- Márcio França desceu no Aeroporto de Congonhas pela manhã e falou ao Metrópoles antes de seguir para o comitê da campanha de Haddad.
- França afirma que pode somar à campanha por conhecer São Paulo e os prefeitos, dizendo que o governador Tarcísio de Freitas tem dificuldade de relacionamento com eles.
- França e Haddad viajaram no mesmo voo de Brasília para São Paulo; na véspera, eles participaram de reunião com Marina Silva e Simone Tebet para discutir as eleições.
- Haddad reforçou que França sabe se relacionar com os políticos do estado; ambos reconhecem as dificuldades que podem enfrentar com o atual governador.
- No viés da esquerda, um desempenho expressivo do grupo mesmo em um eventual segundo turno pode impulsionar a campanha presidencial de Lula.
Márcio França desembarcou nesta quinta-feira (25/6) em Congonhas, na zona sul de São Paulo, para confirmar sua indicação como vice na chapa de Fernando Haddad (PT). O ex-ministro chegou de Brasília e participou de uma conversa com o Metrópoles antes de seguir ao comitê da campanha petista.
Segundo França, a parceria deve fortalecer a atuação em São Paulo, pois ele conhece o estado e os prefeitos. Ele apontou ainda que o relacionamento entre o governador Tarcísio de Freitas (Republicanos) e lideranças locais tende a exigir ajustes da campanha.

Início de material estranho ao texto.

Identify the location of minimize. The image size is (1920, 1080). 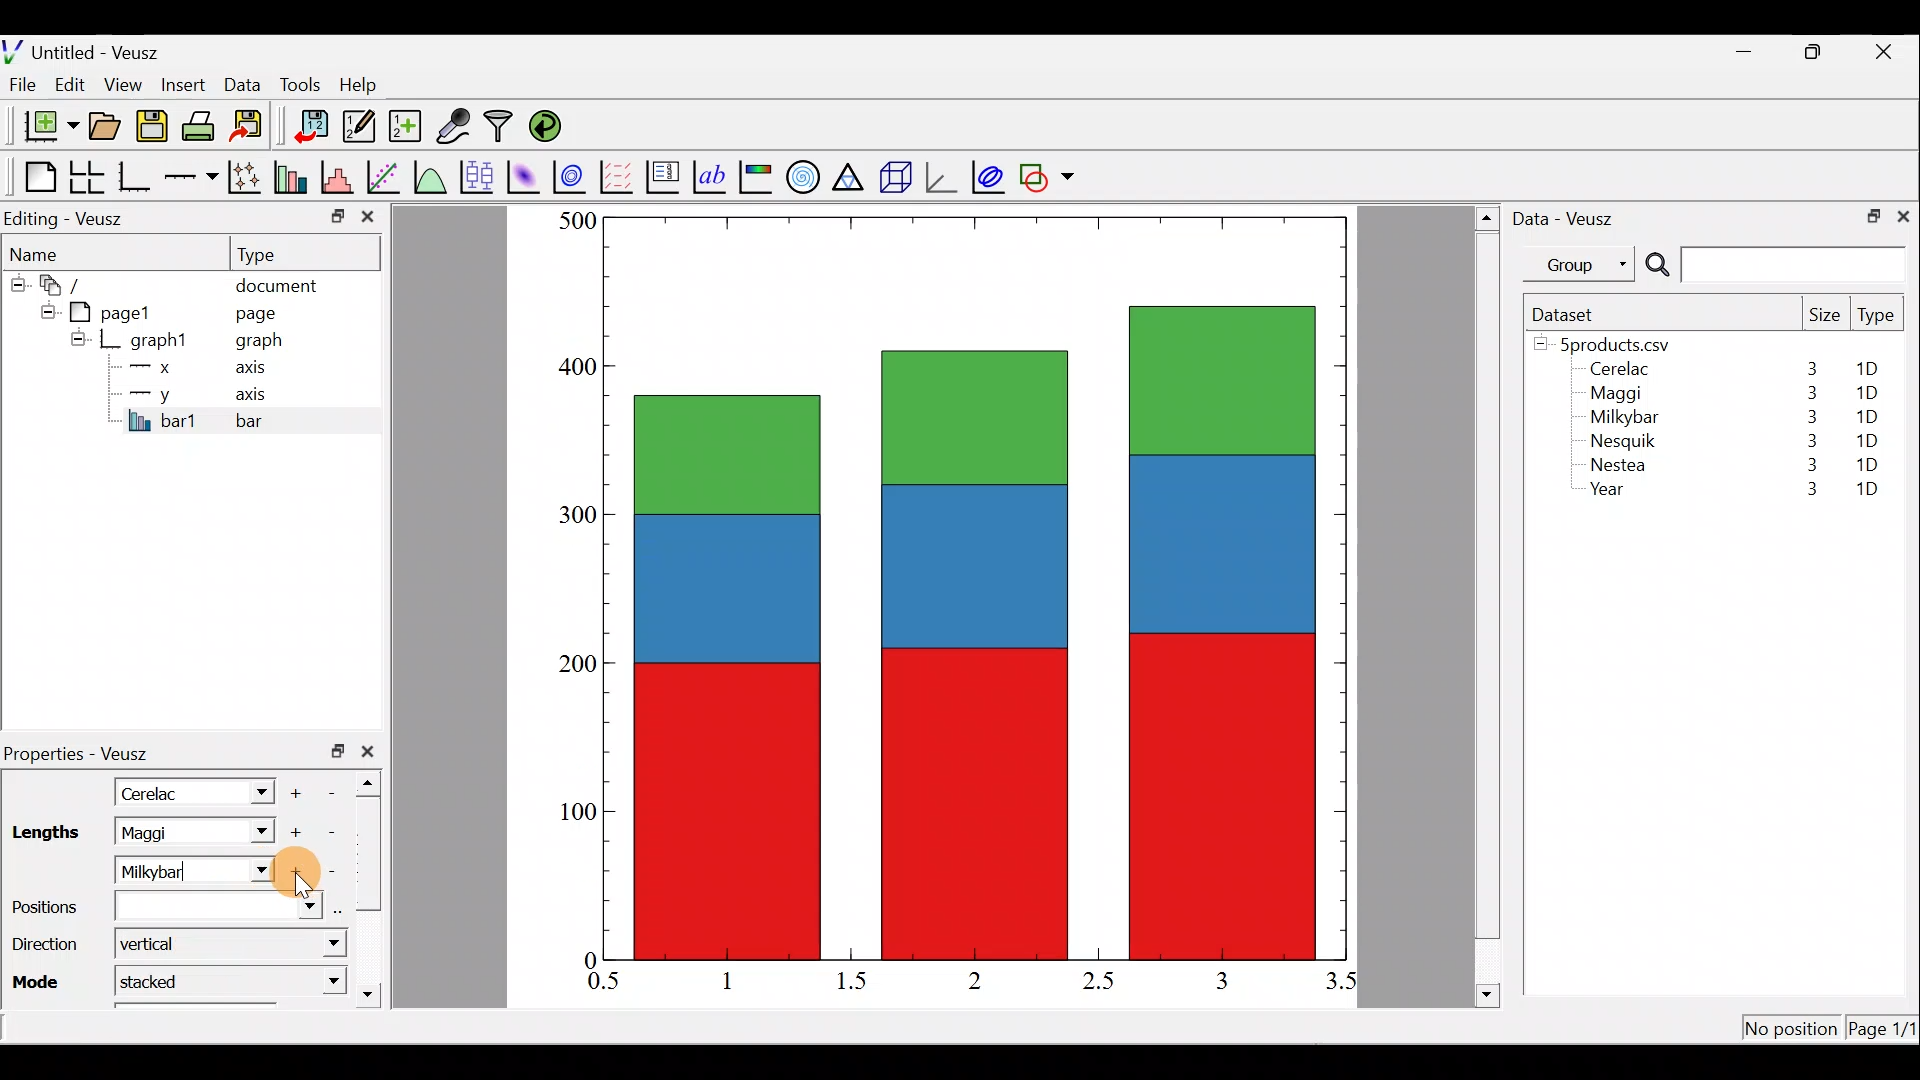
(1754, 50).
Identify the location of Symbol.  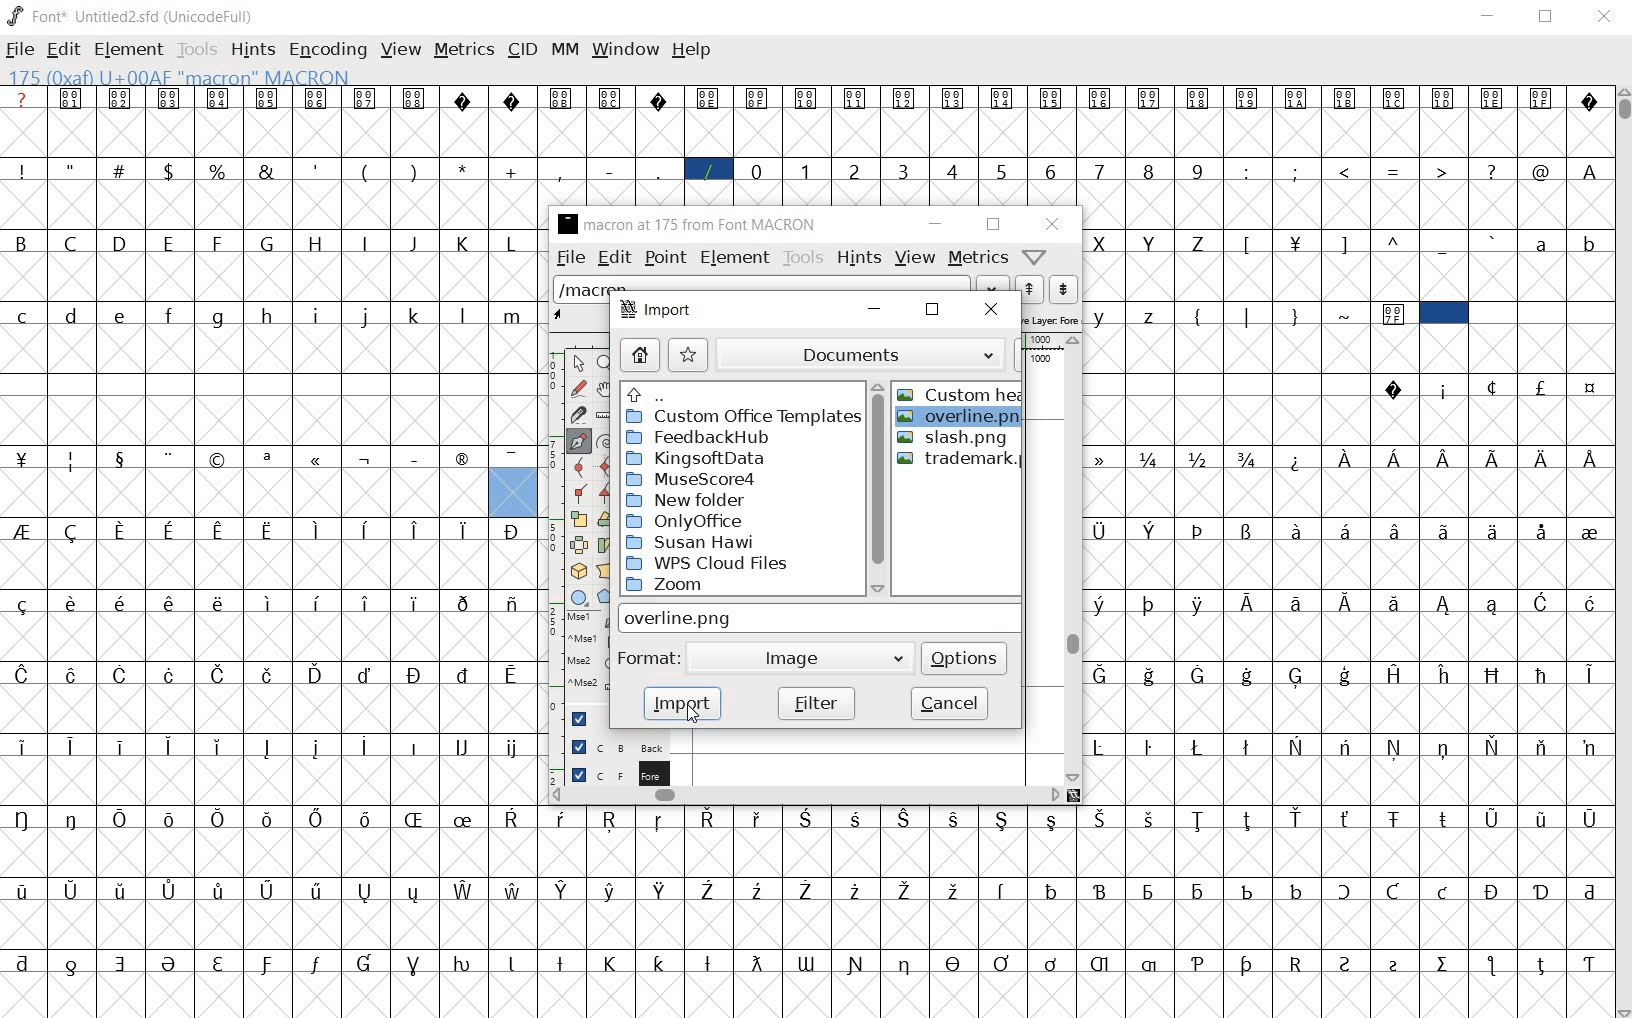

Na véspera, Haddad, França e outras lideranças de esquerda estiveram reunidos para alinhamento estratégico. Marina Silva (Rede) e Simone Tebet (PSB) também participaram do encontro, que tratou da chapa para as eleições no estado.
A indicação de França ocorre em meio a avaliar a dificuldade apontada por pesquisas relativas ao desempenho de Tarcísio. A esquerda espera que o apoio paulista ajude a sustentar o crescimento da chapa de Haddad.
Contexto político
A atuação de França é apresentada como tentativa de ampliar alianças locais. O objetivo é consolidar uma base eleitoral relevante em SP, sem comprometer a estratégia nacional da coalizão.